Par une série d'arrêts du 13 octobre 2023, la Cour de cassation a chamboulé les règles applicables à l'acquisition des congés payés durant les périodes d'arrêt de travail pour maladie, afin de conformer le droit français à la réglementation européenne.
Focus sur les nouvelles règles dégagées par la jurisprudence.
• Acquisition des congés payés en arrêt maladie : que dit le code du travail
Les dispositions légales actuelles lient l’acquisition de jours congés payés à la réalisation d’un travail effectif. Les périodes d’absence du salarié, durant lesquelles aucun travail effectif n’est accompli, ne sont donc pas prises en compte pour le calcul du droit à congés payés, sauf exception.
En effet, afin de tempérer cette règle, il est prévu que certaines périodes d’absences sont assimilées à du travail effectif pour le calcul des congés payés.
A savoir : il convient de vérifier tant les dispositions légales que les dispositions de la convention collective applicable pour déterminer si une absence est assimilée ou non du travail effectif, les dispositions conventionnelles primant sur les dispositions légales.
★ ★ ★ ★ ★
● **Consignes de l'exercice**:
[a] Recopiez le passage du texte sur les congés payés compris entre « Par une série » et « par la jurisprudence. », ces deux extraits inclus.
[b] Répondez à ces questions à partir du texte sur les congés payés :
(i) De quelle date sont les arrêts de la Cour de cassation ?
(ii) À quoi les dispositions légales actuelles lient-elles l'acquisition de jours de congés payés ?
(iii) Quelles dispositions priment sur les dispositions légales ?
Les entrées ne servent pas à cet exercice.

● **Données fournies**:
★ ★ ★ ★ ★
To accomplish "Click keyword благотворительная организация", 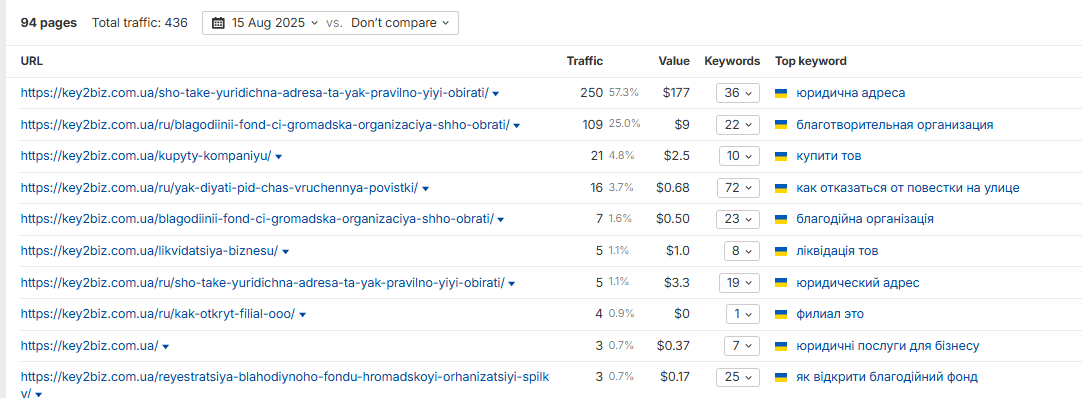I will [x=894, y=125].
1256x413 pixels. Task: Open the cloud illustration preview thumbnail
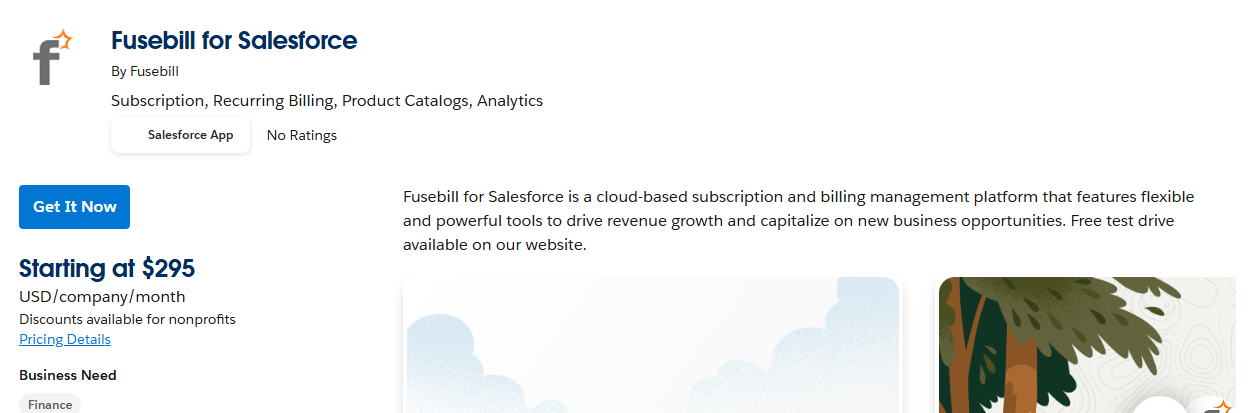click(x=652, y=345)
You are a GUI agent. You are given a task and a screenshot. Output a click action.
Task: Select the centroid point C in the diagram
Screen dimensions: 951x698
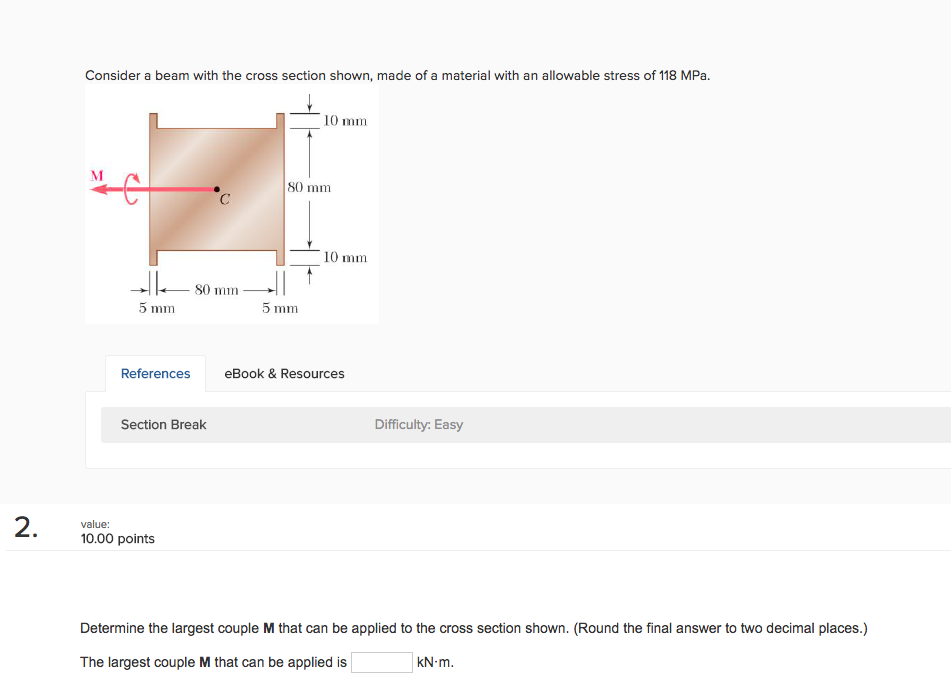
★ ★ ★ ★ ★
● **Corrigé des exercices**:
[a]
Par une série d'arrêts du 13 octobre 2023, la Cour de cassation a chamboulé les règles applicables à l'acquisition des congés payés durant les périodes d'arrêt de travail pour maladie, afin de conformer le droit français à la réglementation européenne.
Focus sur les nouvelles règles dégagées par la jurisprudence.

[b]
(i) Du 13 octobre 2023.
(ii) À la réalisation d'un travail effectif.
(iii) Les dispositions conventionnelles.